C'était la bonne surprise, hier. La France est sortie de la récession ! Après un an dans le rouge, la croissance repart doucement au deuxième trimestre (+0,3%) grâce à la consommation, à l'industrie automobile et aux exportations avec l'Allemagne. C'est un peu la revanche de la vieille économie.

C'est un peu comme si nous avions été replongés, hier, en 1975, au lendemain du premier choc pétrolier quand le plan de relance Chirac avait permi en un trimestre de passer d'une croissance nulle à +1,9%. C'est un peu comme si toutes les vieilles recettes portaient aujourd'hui leurs fruits : la relance par la consommation qui n'a jamais faibli au coeur de la crise chez les Français. D'ailleurs, la baisse de la rémunération du livret A fonctionne comme prévu et pousse les français à dépenser. Les ventes en supermarché progressent même de 2% depuis janvier. Autre ressort : le vieux couple franco-allemand relance sa zone grâce à une croissance de 0,3% sur les trois derniers mois alors que les autres partenaires comme les Etats-Unis, la Grande Bretagne restent en récession. France et Allemagne, main dans la main comme Kohl et Mitterrand et voilà nos exportations qui repartent en flèche (-0,2% au 1er trimestre et +1% au deuxième). Le moteur n'a pas changé.

Une relance portée en France et en Allemagne par l'automobile !

Ah l'automobile ! La bonne vieille industrie lourde qui emploie 10% de nos salariés. L'ouvrier de chez Renault Billancourt qu'il ne faut pas désespérer, si l'on en croit un philosophe ! L'automobile, portée à bout de bras par l'Etat qui a injecté plus de 6 milliards dans les caisses des deux constructeurs tricolores, qui va dépenser 400 millions dans la prime à la casse, imitée justement par notre partenaire allemand. L'automobile qui est notre principal exportateur puisque les ventes de Peugeot, Citroën et Renault ont bondi de 11%. La finance a fait plonger l'automobile qui a entraîné l'économie réelle dans sa chute, mais l'automobile fait sortir de la récession. L'industrie lourde au sens large redémarre comme si l'on était revenu au temps des manufactures patriarcales. L'acier et l'aluminium repartent, les usines ont vidé leurs stocks. Pour l'heure, elles restent prudentes, n'investissent pas encore, mais le moral des patrons s'améliore. On n'attend plus que l'immobilier pour faire repartir le BTP avec sa main d'oeuvre locale. On pourra alors s'écrier comme dans les années 70 : quand le bâtiment, tout va !

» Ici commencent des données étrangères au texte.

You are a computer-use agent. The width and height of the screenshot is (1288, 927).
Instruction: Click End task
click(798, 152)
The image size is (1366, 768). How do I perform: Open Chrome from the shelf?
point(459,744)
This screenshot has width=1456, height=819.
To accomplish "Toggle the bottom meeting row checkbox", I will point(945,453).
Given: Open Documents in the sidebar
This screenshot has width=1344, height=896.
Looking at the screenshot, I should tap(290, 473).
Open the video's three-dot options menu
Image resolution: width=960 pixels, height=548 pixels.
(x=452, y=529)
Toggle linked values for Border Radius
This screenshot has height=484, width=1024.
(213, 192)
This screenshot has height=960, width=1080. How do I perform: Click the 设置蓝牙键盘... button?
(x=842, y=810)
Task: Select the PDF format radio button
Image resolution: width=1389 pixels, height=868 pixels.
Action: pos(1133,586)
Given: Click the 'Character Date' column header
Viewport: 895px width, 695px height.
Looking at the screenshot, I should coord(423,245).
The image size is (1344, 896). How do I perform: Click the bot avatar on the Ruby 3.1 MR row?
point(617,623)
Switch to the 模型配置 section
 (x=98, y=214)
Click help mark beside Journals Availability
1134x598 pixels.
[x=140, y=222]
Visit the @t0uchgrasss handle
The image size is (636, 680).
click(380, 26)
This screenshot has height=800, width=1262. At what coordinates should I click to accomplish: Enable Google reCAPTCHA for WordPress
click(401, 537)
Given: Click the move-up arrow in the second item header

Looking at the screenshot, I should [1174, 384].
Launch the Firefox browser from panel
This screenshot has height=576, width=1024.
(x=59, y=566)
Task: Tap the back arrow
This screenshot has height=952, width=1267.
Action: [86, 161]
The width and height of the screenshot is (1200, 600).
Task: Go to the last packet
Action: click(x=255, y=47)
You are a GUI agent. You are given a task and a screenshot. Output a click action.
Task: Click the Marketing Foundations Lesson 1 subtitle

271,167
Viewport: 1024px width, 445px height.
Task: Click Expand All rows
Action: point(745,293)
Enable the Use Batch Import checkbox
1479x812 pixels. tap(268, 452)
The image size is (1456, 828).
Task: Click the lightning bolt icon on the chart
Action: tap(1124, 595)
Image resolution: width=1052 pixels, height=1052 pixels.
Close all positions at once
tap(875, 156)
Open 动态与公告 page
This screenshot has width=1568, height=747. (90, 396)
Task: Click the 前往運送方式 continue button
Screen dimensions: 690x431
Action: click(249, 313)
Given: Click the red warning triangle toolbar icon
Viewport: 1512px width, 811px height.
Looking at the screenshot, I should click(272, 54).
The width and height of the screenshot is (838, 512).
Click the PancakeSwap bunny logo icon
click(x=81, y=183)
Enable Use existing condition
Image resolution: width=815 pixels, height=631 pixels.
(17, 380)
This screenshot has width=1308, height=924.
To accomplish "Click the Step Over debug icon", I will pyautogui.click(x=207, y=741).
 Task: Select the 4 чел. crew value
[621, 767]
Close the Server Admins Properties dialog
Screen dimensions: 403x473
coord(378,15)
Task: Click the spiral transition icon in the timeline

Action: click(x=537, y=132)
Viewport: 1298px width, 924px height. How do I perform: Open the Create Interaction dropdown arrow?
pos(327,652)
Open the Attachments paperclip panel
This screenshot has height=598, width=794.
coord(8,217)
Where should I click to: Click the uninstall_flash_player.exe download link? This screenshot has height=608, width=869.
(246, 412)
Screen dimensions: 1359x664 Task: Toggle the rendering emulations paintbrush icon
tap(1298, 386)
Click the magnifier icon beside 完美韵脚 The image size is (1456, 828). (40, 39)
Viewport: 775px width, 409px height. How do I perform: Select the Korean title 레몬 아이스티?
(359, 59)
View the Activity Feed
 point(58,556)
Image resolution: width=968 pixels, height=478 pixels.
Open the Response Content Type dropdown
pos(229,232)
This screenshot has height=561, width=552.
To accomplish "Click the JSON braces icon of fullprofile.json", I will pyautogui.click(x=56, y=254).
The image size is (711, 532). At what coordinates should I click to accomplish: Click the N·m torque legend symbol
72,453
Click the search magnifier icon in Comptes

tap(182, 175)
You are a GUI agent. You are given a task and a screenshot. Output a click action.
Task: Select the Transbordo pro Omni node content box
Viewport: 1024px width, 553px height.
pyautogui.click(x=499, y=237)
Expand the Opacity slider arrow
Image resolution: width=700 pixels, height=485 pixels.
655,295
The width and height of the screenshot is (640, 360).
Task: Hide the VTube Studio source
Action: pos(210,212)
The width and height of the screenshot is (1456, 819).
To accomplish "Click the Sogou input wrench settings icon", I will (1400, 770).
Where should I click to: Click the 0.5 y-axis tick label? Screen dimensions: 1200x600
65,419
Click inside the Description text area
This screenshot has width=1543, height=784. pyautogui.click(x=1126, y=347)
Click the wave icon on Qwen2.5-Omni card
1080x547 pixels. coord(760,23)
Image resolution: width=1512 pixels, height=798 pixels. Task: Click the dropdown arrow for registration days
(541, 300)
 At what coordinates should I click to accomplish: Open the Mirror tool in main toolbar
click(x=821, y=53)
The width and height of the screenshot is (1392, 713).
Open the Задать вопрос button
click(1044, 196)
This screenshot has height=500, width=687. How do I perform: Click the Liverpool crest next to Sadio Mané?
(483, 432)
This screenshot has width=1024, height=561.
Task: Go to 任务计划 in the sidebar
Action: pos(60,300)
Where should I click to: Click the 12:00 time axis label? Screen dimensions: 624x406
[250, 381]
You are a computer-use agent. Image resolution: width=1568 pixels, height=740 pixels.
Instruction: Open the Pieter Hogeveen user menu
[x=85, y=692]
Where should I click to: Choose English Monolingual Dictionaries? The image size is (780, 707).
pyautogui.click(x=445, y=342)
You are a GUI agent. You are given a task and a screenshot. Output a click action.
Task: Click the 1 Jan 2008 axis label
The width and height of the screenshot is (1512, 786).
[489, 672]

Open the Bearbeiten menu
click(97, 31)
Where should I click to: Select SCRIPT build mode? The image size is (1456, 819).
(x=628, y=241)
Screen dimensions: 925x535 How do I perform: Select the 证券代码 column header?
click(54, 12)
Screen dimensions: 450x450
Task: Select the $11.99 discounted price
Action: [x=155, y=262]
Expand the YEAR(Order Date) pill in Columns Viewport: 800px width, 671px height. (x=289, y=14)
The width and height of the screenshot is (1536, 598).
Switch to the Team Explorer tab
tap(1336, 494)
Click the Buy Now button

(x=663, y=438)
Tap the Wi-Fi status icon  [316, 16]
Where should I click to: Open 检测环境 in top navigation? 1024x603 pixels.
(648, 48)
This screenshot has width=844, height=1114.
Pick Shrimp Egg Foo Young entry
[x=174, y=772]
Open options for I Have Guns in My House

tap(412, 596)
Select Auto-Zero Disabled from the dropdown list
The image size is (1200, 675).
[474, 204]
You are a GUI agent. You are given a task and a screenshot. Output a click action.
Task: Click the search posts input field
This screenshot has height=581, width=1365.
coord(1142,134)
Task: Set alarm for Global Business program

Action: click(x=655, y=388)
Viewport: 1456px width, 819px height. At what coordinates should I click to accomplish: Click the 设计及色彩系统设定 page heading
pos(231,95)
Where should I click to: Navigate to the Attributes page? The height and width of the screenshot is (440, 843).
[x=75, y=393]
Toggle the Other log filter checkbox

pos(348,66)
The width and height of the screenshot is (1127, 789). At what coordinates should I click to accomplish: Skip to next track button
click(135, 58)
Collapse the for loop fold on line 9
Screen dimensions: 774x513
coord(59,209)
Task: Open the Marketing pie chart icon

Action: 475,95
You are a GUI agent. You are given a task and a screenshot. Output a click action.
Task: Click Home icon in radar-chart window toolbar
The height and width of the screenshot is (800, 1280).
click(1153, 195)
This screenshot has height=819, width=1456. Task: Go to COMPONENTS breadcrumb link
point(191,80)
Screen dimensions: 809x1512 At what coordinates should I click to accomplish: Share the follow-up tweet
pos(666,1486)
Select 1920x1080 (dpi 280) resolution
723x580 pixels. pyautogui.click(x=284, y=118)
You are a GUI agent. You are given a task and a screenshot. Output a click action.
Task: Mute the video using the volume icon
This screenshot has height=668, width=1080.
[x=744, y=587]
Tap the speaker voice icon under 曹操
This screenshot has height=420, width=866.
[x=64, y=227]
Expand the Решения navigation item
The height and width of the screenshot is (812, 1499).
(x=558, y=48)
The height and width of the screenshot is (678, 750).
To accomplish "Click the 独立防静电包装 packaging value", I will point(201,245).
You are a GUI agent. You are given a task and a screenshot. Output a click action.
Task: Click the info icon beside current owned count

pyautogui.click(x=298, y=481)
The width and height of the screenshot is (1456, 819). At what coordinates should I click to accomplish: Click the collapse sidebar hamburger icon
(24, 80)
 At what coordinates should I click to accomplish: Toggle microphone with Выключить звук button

Si ce n'est qu'on n'est plus en 1970. La donne a changé.

Hélas oui et c'est ce qui nous fragilise. On a réinventé le New Deal, l'Etat providence avec ses grands travaux, mais la mondialisation est passée par là. Souvenez-vous du concept de Serge Tchuruk, le patron d'Alcatel qui rêvait d'une entreprise sans usine. C'est malheureusement le chemin que prend l'automobile. La France ne conserve que les sièges sociaux et les directions place ses ouvriers dans la colonne des coûts. On fabriquera, cette année, moins de voitures en France qu'en 1968 car Renault ne vend plus qu'une voiture sur 4 produites sur des chaînes françaises. Peugeot, une sur deux. C'est notre talon d'Achille. L'économie repart, timidement, mais cela va aussi s'accompagner de destruction d'emplois massifs, de jeunes diplômés qui ne trouvent pas de travail, comment les français vont-ils vivre ça ? L'inflation va repartir, mais contrairement aux années 70, les salaires ne suivront pas et l'on reparlera bientôt du problème du pouvoir d'achat. Et d'ailleurs Christine Lagarde s'attend toujours à une recul du PIB de 3% sur l'année 2009 et à un chômage qui continuera à progresser jusqu'à la mi-2010.